======== WORKING DATA
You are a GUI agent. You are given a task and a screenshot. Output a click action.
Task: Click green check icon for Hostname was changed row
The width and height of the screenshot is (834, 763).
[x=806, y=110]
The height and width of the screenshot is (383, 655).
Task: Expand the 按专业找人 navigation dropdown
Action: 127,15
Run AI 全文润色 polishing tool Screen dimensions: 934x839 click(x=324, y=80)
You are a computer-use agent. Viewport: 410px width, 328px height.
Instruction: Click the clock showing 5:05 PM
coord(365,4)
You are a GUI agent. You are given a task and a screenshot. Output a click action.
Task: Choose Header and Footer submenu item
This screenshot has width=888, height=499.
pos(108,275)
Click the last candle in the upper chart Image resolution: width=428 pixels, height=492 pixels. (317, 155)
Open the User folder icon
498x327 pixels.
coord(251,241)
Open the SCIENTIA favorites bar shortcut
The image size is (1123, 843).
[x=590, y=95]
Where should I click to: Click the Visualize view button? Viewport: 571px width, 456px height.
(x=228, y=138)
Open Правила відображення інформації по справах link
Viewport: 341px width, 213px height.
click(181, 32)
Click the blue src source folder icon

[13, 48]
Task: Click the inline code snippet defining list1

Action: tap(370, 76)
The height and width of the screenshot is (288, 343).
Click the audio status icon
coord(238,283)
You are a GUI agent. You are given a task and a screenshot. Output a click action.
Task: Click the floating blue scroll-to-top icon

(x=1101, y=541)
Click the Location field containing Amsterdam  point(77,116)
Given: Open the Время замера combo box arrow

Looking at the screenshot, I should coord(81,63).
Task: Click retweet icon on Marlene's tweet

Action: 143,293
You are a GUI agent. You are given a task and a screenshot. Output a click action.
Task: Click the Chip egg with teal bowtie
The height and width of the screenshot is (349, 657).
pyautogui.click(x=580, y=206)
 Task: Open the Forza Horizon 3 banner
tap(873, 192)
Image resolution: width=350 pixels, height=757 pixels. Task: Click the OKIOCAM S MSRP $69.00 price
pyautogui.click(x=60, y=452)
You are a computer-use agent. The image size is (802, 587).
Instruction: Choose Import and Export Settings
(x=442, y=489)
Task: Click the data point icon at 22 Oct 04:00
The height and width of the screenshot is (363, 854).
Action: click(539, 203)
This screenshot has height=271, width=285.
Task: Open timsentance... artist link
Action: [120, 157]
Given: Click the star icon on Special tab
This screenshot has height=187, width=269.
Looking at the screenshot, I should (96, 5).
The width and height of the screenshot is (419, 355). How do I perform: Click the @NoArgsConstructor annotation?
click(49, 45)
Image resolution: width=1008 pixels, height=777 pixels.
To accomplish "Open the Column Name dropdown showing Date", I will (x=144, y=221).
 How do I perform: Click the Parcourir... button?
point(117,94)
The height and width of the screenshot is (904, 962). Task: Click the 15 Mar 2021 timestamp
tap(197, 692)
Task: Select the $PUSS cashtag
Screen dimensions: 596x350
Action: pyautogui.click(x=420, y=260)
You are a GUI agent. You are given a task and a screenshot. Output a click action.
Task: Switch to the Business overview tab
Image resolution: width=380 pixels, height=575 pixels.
================
§ **WHAT YOU SHOULD DO**
Using the data above, report the number of lines that contain the string "computer", and only that number.

§ **YOUR RESPONSE**
2